I am writing to you at the beginning of something. As one who has been through many beginnings, some more successful than others, I can confirm something you may be starting to suspect: there is nothing harder than beginning. The problems that come later, the loss of energy and direction, the potential for bitterness, the sense of time running out and time already squandered, are very real problems, but I believe they pale next to what you are feeling now. Beginning is a time with no maps, where meaning and shapes shift, and habits—those dear, reliable, necessary things—have not yet hardened, and the smallest questions—How much caffeine to drink? What kind of chair to use? What hours of day to work?—have not yet been answered. Beginning is a time when one’s imagination is unruly and hyperkinetic, as if every hour were an insomniac midnight hour, where phantoms have not yet been revealed as what they are. Beginning is a time with no foundation, because the very task you are involved in is the laying down of rocks below your feet. And without those rocks the ground is both slippery and insubstantial, a quicksand of changing muck ready to pull you down.

If those words sound dramatic, then they fit the experience. The terror of any real artist’s life is the same as the joy: the territory where you are heading is uncharted. Think of that: when a person goes to med school they know that, however brutal, all-consuming, and occasionally demeaning the process may be, they will, if they don’t quit, end up a doctor. A would-be writer has no such guarantee. In recent years, more and more of us have chosen to go to writing school, but school is only a small part of a writer’s education. The real education will come in the wrestling match, different in each of us, between you and the page, the sometimes torturous and occasionally tortured effort to make sentences, to turn those sentences into paragraphs, and, with some luck, turn those paragraphs into essays, stories, poems, chapters, and books. And that will only be the start of it. There will also be the more than slightly daunting task of having a life and making a living, and doing so on fumes while you focus most of your real energy, your best energy, on this obsessive wrestling match with words.

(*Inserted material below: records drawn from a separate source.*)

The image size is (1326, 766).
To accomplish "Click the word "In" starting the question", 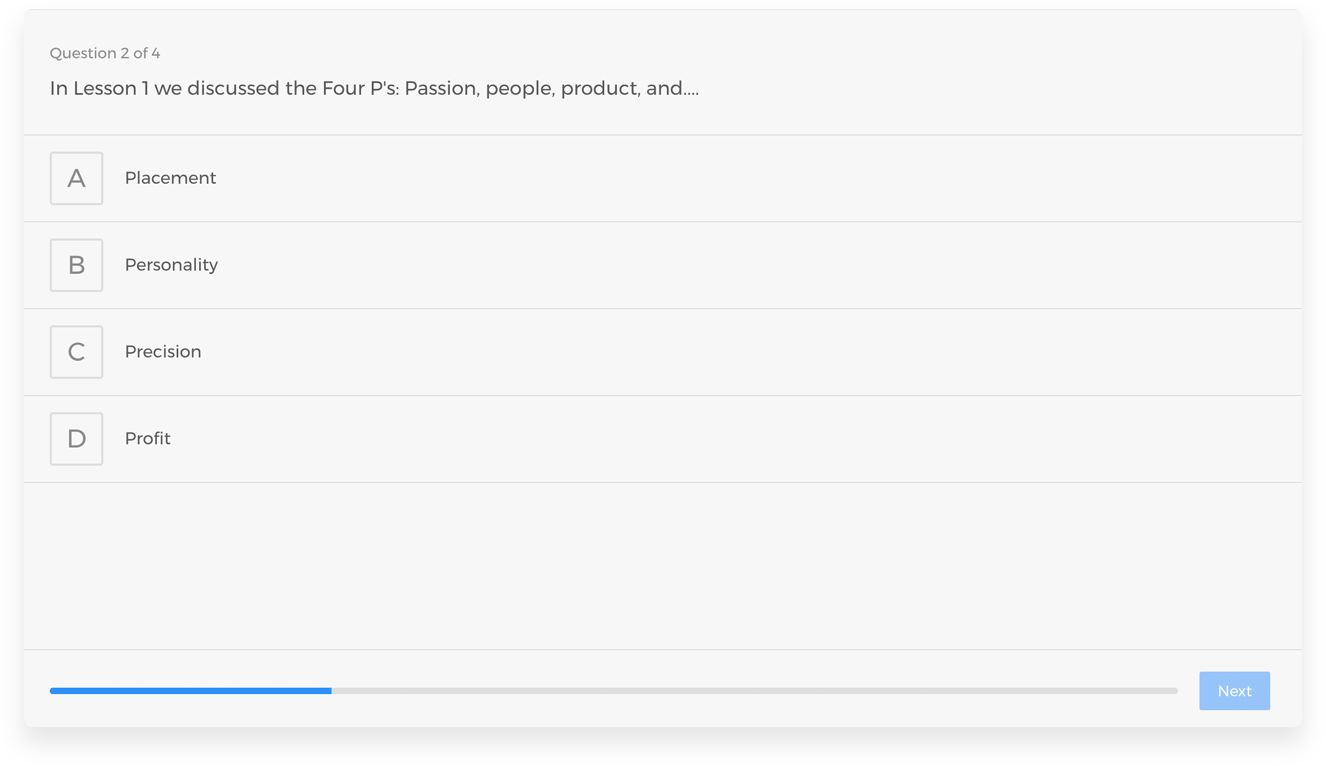I will [59, 88].
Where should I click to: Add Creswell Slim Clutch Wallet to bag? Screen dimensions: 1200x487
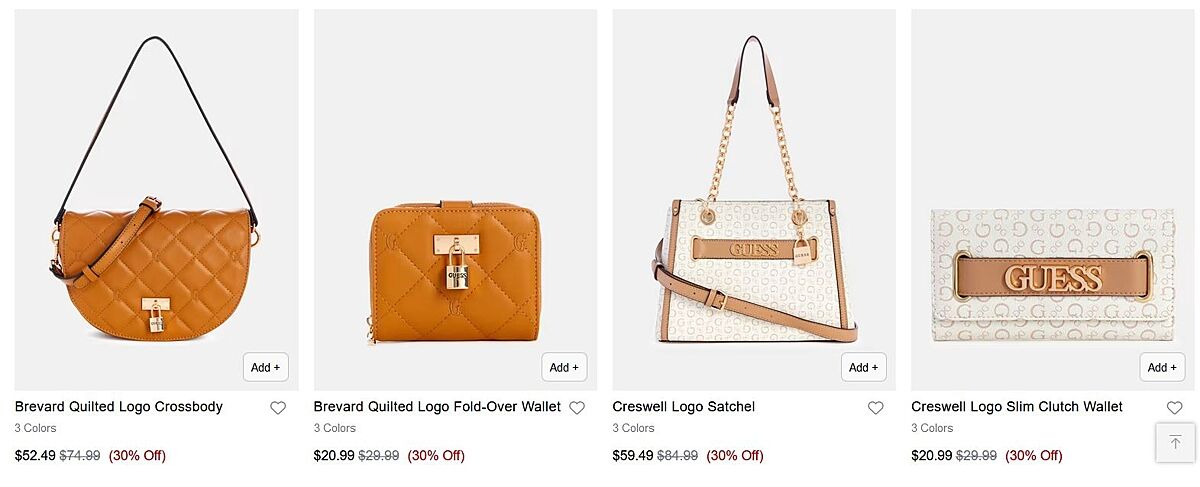[1162, 367]
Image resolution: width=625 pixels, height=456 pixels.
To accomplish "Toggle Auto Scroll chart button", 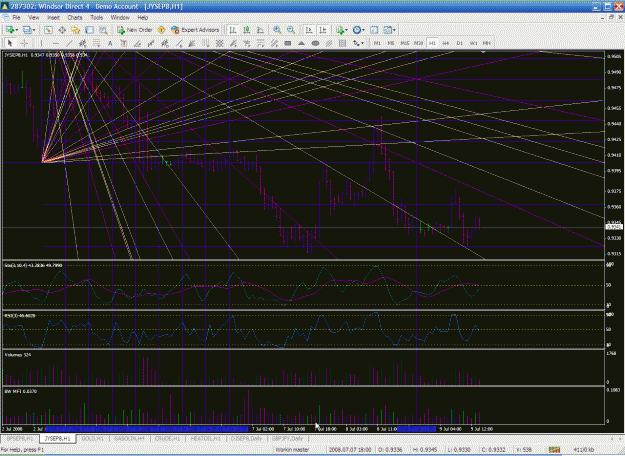I will pos(309,30).
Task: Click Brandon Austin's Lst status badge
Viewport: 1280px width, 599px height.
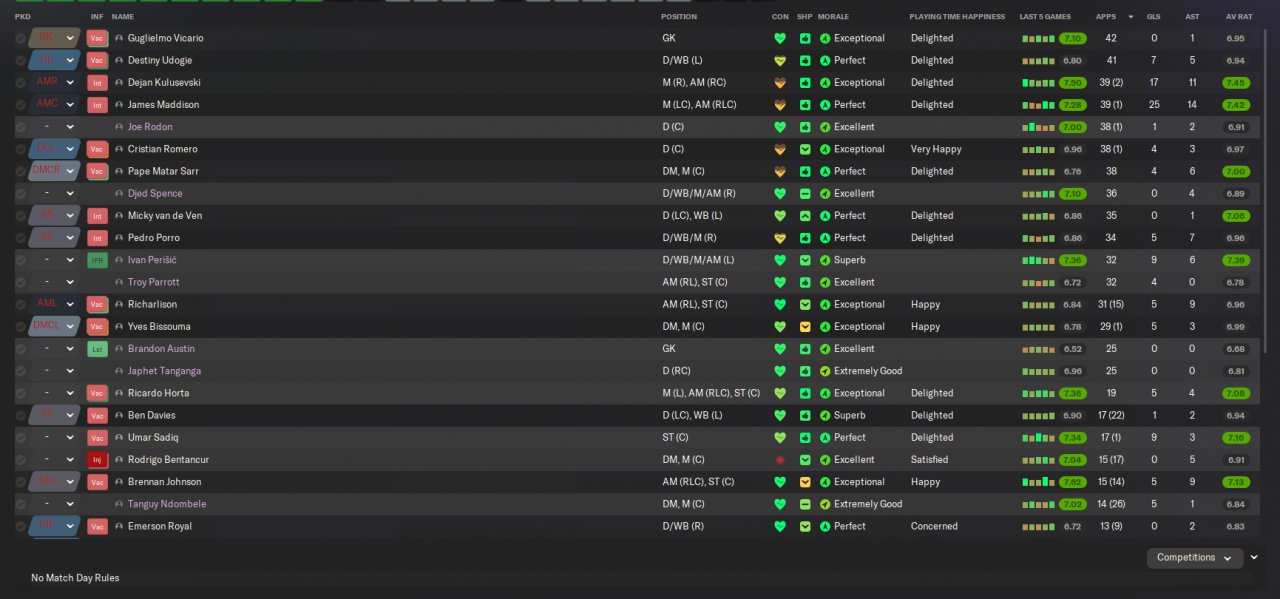Action: coord(97,349)
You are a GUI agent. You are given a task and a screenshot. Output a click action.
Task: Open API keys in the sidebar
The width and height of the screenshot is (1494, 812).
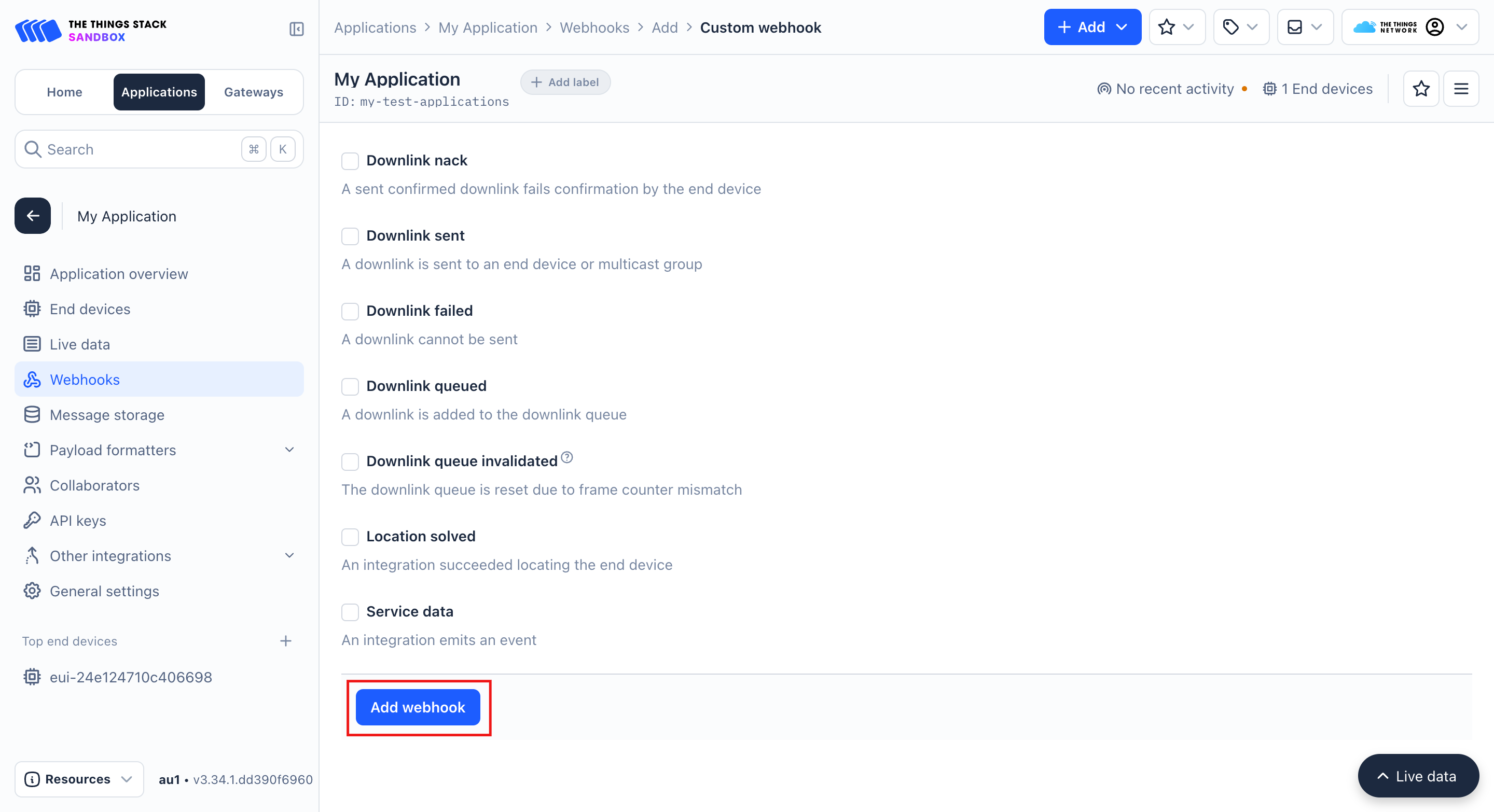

If you are like most writers, part of you will long for a monklike life, while [End Page 9] part of you will want anything but. That is because the work itself, while absorbing and joyous and wild, is always arduous, always difficult, always pressing. It’s no wonder young writers are constantly threatening to quit writing and run away to start a so-called normal career. It is that instinct to flee from what is hard and uncertain that is currently sending so many college graduates with writerly ambitions directly into graduate programs in writing. They seek protection, solace, a type of work—schoolwork! homework! grades!—that the world, and parents, understand. Since I teach at one of these programs, this is a good thing for me from a practical standpoint, but I am not sure it is always such a good thing for young writers. Let me stress that I believe there is much that is beneficial, healthy, and useful in these programs (more on this to come), and that I am also retrospectively envious of the mentoring they offer—just the sort of mentoring I wish I’d had. But while I think these programs are ultimately beneficial, they work best when they are returned to after some strenuous solitary effort. With a few exceptions, my advice is this: Hold off on school. Sure, go back, but wait a while first. Remember that there is something worthwhile about working without a net. Something worthwhile about being tested and seeing how you fare.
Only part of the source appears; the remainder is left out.